SUPPLIED INFORMATION:
□ □ □ □
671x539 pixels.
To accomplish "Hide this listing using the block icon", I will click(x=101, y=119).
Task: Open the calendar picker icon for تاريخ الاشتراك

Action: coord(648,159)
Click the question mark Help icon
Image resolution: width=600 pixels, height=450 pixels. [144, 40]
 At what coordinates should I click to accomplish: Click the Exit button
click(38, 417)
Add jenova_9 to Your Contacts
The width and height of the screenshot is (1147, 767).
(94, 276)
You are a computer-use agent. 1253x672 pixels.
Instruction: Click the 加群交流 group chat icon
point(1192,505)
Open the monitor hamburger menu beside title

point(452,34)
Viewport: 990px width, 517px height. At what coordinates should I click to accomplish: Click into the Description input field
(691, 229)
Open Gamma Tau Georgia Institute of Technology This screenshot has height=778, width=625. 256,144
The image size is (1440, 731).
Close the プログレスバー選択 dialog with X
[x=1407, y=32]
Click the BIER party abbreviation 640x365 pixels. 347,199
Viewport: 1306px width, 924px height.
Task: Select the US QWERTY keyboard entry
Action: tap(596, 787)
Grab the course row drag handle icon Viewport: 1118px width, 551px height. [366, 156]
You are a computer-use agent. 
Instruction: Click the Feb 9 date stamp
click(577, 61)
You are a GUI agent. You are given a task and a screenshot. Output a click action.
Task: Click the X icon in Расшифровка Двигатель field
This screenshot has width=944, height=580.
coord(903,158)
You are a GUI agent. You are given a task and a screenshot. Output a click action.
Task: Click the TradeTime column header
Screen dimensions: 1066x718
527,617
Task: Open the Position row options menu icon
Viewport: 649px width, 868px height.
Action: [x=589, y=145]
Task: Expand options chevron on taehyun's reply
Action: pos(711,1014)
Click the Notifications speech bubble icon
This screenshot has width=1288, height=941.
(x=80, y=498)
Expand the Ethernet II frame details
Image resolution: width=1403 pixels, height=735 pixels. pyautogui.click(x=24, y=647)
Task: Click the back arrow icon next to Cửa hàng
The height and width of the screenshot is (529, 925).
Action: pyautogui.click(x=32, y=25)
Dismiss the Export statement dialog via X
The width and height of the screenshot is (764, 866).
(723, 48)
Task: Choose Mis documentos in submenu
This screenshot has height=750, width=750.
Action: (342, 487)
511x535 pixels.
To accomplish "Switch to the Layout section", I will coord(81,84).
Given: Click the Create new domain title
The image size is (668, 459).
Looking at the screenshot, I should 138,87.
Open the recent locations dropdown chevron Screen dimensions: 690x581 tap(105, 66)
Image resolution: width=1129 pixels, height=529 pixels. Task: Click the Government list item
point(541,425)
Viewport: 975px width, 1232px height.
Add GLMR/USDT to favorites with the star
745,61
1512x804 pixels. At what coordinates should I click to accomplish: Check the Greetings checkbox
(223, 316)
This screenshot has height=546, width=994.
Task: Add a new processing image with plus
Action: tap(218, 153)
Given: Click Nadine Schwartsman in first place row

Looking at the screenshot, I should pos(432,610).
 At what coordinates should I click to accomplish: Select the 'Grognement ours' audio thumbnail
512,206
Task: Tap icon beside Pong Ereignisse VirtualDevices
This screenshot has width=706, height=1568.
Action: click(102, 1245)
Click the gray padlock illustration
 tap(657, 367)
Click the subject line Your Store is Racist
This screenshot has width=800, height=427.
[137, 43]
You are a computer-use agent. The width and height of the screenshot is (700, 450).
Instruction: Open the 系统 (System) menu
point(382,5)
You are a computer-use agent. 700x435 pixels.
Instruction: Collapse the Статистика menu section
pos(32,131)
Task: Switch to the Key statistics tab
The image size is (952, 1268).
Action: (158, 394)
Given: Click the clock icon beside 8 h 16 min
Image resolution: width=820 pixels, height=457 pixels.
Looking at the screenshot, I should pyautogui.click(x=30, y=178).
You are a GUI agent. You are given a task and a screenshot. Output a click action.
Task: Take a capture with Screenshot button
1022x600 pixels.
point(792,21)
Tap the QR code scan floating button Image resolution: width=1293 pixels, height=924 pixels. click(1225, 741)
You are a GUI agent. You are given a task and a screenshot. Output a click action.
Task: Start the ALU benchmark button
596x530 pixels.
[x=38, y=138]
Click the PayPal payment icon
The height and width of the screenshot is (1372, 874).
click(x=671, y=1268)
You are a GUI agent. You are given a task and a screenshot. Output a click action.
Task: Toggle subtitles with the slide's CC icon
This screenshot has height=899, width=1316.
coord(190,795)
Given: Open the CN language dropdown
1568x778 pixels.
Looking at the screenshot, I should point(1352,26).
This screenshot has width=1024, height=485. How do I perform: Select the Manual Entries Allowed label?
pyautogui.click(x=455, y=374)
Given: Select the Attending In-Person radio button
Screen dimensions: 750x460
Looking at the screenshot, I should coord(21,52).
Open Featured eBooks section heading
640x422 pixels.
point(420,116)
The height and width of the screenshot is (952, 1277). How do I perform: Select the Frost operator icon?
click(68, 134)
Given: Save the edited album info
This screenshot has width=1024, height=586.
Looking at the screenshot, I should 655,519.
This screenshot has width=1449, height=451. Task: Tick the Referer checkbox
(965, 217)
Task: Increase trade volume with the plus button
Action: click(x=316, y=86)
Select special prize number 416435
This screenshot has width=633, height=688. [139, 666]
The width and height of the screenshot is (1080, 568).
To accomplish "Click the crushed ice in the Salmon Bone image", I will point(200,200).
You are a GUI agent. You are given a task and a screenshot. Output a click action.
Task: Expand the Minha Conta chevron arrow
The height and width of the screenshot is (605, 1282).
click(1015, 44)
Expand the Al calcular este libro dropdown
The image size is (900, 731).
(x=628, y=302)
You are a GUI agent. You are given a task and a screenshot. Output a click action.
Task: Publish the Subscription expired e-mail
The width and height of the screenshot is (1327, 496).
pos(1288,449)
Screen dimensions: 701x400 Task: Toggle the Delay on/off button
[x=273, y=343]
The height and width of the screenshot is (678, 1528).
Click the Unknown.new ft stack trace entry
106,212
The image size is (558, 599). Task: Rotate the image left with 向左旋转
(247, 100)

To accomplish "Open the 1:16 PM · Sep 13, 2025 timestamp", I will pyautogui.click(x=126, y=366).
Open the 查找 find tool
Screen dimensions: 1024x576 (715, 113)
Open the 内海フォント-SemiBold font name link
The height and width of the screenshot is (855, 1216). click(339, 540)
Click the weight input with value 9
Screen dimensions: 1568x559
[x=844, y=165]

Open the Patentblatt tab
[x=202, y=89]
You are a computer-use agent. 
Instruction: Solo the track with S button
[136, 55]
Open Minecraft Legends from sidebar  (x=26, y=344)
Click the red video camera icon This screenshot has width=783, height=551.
□ □ □ □
YOUR GOAL: Set down no line except those from the one with "The width and height of the screenshot is (1327, 496)." to the last line of the data, inclusive, each exactly as written.

ANSWER TO THIS PROBLEM:
The width and height of the screenshot is (1327, 496).
pos(1288,449)
Screen dimensions: 701x400 Task: Toggle the Delay on/off button
[x=273, y=343]
The height and width of the screenshot is (678, 1528).
Click the Unknown.new ft stack trace entry
106,212
The image size is (558, 599). Task: Rotate the image left with 向左旋转
(247, 100)

To accomplish "Open the 1:16 PM · Sep 13, 2025 timestamp", I will pyautogui.click(x=126, y=366).
Open the 查找 find tool
Screen dimensions: 1024x576 (715, 113)
Open the 内海フォント-SemiBold font name link
The height and width of the screenshot is (855, 1216). click(339, 540)
Click the weight input with value 9
Screen dimensions: 1568x559
[x=844, y=165]

Open the Patentblatt tab
[x=202, y=89]
You are a computer-use agent. 
Instruction: Solo the track with S button
[136, 55]
Open Minecraft Legends from sidebar  (x=26, y=344)
Click the red video camera icon This screenshot has width=783, height=551.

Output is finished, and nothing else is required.